## Tasks and exercises
1. In the passage on (W)hole, who was the Writer in Residence guiding the Denver Center Theatre's Playwrights Unit?
2. Decide whether each statement agrees with the passage on (W)hole, answering yes or no and quoting the words that settle it: (a) The play covers its events within 90 minutes of stage time. (b) The writer was one of twelve playwrights in the Playwrights Unit. (c) The Playwrights Unit met every week.
3. Please carry the passage on (W)hole forward from its final sentence.

I got a call from Denver Post theatre critic, John Moore, last week about an advance piece on the upcoming production of (W)hole. I answered the call, it’s the press after all, and was surprised by his first question. “Tracy, this script has been around for a long time, hasn’t it? Why did it take so long to get produced?” I hadn’t thought about it, but he was right. “Well… this script hasn’t been around for years, other versions of it have. The story took some time to find itself” (as most stories do) I answered. Scripts don’t feel autobiographical as I write them; and though a seed of an experience or observation lives within me the characters find their own voices and take over quickly. John’s question put me in a state of reflection on the journey from inception to production, through the decade it took to write, all that transpired and the things that took me to my knees or helped me stand again. I’m looking for the string theory that ties it all together. So how did my experience affect the redemptive story?

The play deals with an artist whose life unravels before our eyes and we watch as she stitches her soul back together, all within 90 minutes of stage time. Things which shatter and transform us take longer in real life; the altering instant happens in the slow-motion speed of a car crash. In 2001 (W)hole was ‘the play I wasn’t writing’. At that time I was an actress, writer, and mother of two young sons, living in a placid central Denver neighborhood. As one of ten playwrights who comprised the Denver Center Theatre’s Playwrights Unit under the guidance of Writer in Residence, Gary Leon Hill, I was focused on another script. We’d only had a few of our bi-monthly Sunday night meetings before the planes hit the towers and their impact changed everything in the world. As America searched its wounded soul and rattled sabers, artists sat, collectively staring in stunned silence at the empty page and the stark white canvas, considering the significance of our creations. It was in this moment that (W)hole was conceived. Relationships seemed to be abruptly spinning 180°, a universal shifting of power everywhere I turned: globally, nationally, locally, internally. It was the season of the great unraveling.

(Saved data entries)

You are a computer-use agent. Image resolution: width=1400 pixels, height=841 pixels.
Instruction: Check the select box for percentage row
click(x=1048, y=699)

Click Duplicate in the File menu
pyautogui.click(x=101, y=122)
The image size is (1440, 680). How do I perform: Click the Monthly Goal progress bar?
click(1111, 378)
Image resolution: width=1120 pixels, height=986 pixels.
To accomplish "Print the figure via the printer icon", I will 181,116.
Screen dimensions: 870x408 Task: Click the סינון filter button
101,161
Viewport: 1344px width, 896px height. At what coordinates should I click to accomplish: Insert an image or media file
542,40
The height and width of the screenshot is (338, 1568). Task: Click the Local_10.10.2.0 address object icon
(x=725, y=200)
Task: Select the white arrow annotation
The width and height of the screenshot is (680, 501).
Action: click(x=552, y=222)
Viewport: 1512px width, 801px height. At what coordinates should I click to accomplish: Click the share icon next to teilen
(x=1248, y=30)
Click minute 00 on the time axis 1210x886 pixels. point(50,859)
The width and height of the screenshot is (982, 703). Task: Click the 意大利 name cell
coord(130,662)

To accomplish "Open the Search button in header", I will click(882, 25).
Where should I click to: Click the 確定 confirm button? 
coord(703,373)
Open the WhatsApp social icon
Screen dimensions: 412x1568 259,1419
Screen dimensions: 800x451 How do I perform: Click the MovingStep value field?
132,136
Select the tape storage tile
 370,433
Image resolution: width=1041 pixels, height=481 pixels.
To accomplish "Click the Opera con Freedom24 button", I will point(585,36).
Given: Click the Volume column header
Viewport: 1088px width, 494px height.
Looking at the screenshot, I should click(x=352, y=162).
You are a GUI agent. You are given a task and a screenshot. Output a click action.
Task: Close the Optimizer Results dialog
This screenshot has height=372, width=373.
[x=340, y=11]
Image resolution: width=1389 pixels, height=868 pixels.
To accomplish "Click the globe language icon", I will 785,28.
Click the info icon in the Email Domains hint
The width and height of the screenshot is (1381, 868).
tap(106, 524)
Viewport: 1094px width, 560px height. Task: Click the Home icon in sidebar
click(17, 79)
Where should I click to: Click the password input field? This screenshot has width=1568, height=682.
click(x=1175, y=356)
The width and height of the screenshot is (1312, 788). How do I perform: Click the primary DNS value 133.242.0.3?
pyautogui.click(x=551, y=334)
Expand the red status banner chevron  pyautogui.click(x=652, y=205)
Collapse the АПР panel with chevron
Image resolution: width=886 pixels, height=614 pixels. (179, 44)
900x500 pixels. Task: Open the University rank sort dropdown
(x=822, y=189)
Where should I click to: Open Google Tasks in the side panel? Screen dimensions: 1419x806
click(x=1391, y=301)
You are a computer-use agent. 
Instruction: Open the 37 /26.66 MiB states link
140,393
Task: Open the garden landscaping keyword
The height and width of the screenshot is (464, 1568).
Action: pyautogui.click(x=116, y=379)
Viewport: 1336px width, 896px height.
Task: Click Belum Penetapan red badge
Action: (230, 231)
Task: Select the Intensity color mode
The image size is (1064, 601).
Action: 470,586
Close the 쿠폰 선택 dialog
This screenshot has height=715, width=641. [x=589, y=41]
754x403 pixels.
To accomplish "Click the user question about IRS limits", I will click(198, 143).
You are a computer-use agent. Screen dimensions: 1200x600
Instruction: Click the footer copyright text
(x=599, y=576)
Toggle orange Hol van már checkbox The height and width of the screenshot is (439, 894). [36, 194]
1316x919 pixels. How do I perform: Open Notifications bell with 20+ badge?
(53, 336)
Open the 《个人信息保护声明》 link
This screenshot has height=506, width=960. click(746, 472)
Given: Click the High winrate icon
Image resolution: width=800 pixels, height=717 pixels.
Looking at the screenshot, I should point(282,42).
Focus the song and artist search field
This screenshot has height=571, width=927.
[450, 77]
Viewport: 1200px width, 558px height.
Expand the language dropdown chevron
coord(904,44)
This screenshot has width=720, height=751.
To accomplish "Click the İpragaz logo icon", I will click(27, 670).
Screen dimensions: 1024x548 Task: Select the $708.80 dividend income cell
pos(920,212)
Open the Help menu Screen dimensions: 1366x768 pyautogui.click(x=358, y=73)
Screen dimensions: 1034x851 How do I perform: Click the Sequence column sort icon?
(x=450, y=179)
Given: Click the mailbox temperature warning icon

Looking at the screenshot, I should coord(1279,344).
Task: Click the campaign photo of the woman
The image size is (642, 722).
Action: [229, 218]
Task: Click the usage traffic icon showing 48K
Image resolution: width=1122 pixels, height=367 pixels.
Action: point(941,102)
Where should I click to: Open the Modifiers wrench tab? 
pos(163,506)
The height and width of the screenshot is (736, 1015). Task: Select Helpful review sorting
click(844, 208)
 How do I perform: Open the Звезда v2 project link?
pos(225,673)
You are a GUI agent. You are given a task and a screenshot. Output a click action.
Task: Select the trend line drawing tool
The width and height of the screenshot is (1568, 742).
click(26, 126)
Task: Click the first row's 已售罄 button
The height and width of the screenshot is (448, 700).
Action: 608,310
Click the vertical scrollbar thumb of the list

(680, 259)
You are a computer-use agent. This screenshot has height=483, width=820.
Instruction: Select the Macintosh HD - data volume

## Outputs in order
1. Gary Leon Hill

2.
(a) Yes: "all within 90 minutes of stage time"
(b) No: "As one of ten playwrights"
(c) No: "our bi-monthly Sunday night meetings"

3.
Somewhere, deep within my beloved’s brain a random thread was pulled, a synaptic snag untethered him as he began a slow downward spiral. Whatever had held him together for so many years began to crack, leaking rational thought. Alternating episodes of the manic, the depressive and the paranoid wove themselves into my daily life, based on the pharmaceutical whims of his psychiatrist. I began to line up the proverbial deck chairs in perfect rows, I bailed helplessly against the chaos with a beach pail to keep us all from drowning.

He’d been working on a business venture with a friend, a young Pakistani man whose family had taken exile in Oslo during the 1979 Revolution. In the post 9/11 daze, the man I’d married developed a firm belief that because of this association the FBI was following him, tracking his car and bugging our home as we sat on the couch watching CNN. I would come home from the theatre to find bits of insulation on the floor under the attic access panel where he’d been crawling around searching for cameras and microphones. Maybe it was his way of dealing with our national horror, by disconnecting completely from reality as I was doing with the rigor I applied to my vegetable garden. And I wrote to keep myself sane.